The HTTP1.1 also provides bandwidth optimization, such as 1.1, which introduces chunked transfer encoding to allow the streaming of content sent on a continuous connection instead of the original buffer transmission. The HTTP pipeline allows the customer to further reduce the delay time by sending multiple requests before the last response is received.
2 HTTP Basic concepts and Properties 2.1 client and server Introduction
HTTP is a standard for client terminal (user) and server-side (Web) requests and responses. By using a Web browser, crawler, or other tool, the client initiates an HTTP request to the specified port on the server (the default port is 80). We call this client a user agent. Some resources, such as HTML files and images, are stored on the answering server. We call this answering server the source server (Origin server).
The communication process for HTTP is the process by which the client sends requests to the server and the server responds when the request is received.

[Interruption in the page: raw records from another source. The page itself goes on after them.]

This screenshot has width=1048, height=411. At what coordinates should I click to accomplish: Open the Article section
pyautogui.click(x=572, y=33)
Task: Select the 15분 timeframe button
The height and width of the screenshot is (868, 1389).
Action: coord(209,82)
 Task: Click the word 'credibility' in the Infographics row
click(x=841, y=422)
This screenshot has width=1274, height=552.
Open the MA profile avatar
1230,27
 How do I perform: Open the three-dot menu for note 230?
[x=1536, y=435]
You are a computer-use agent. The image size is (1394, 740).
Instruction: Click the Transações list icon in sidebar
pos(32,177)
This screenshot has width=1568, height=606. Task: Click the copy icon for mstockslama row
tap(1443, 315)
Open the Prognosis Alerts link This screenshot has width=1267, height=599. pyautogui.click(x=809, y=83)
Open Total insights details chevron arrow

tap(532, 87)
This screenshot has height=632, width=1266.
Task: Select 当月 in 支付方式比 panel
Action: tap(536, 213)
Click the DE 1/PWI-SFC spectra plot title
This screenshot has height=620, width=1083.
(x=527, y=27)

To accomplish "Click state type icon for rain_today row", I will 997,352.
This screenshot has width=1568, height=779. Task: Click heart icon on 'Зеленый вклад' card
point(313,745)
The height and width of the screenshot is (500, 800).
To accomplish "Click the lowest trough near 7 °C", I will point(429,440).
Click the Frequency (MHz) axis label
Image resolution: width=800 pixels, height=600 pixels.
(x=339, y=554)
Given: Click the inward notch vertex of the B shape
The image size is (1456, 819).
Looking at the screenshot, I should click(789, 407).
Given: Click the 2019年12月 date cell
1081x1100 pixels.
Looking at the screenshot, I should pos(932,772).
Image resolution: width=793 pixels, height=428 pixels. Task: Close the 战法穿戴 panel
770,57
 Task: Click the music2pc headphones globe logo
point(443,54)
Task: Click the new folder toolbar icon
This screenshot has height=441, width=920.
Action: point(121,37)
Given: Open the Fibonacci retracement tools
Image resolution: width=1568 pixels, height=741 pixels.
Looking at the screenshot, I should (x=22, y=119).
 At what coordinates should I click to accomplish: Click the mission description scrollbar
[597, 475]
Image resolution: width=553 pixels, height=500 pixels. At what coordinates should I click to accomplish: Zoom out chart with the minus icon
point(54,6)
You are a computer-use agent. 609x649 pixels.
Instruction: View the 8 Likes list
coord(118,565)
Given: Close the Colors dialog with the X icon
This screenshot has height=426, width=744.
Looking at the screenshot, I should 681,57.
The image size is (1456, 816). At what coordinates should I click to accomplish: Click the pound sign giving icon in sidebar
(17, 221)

2.2 HTTP Request Method 2.2.1 HTTP Request Method overview
The http/1.1 protocol defines eight ways to indicate the different ways in which the Request-uri specified resources are operated:
1) OPTIONS: Returns the HTTP request method that the server supports for a specific resource. You can also test the functionality of your server with a request to send a ' * ' to the Web server.
2) HEAD: Ask the server for a response that is consistent with the GET request, except that the response body will not be returned. This method allows you to obtain meta information contained in the response message header without having to transmit the entire response content.
3) GET: Make a request to a specific resource. Note: The Get method should not be used in operations that produce "side effects", such as in Web apps. One of the reasons is that get can be accessed by web spiders and other casual.
4) POST: Submits data to the specified resource for processing requests (such as submitting a form or uploading a file). The data is included in the request body. A POST request may result in the creation of new resources and modification of existing resources.
5) PUT: Uploads its latest content to the specified resource location.
6) Delete: The request server deletes the resource identified by the Request-uri.
7) TRACE: Echo the request received by the server, primarily for testing or diagnostics.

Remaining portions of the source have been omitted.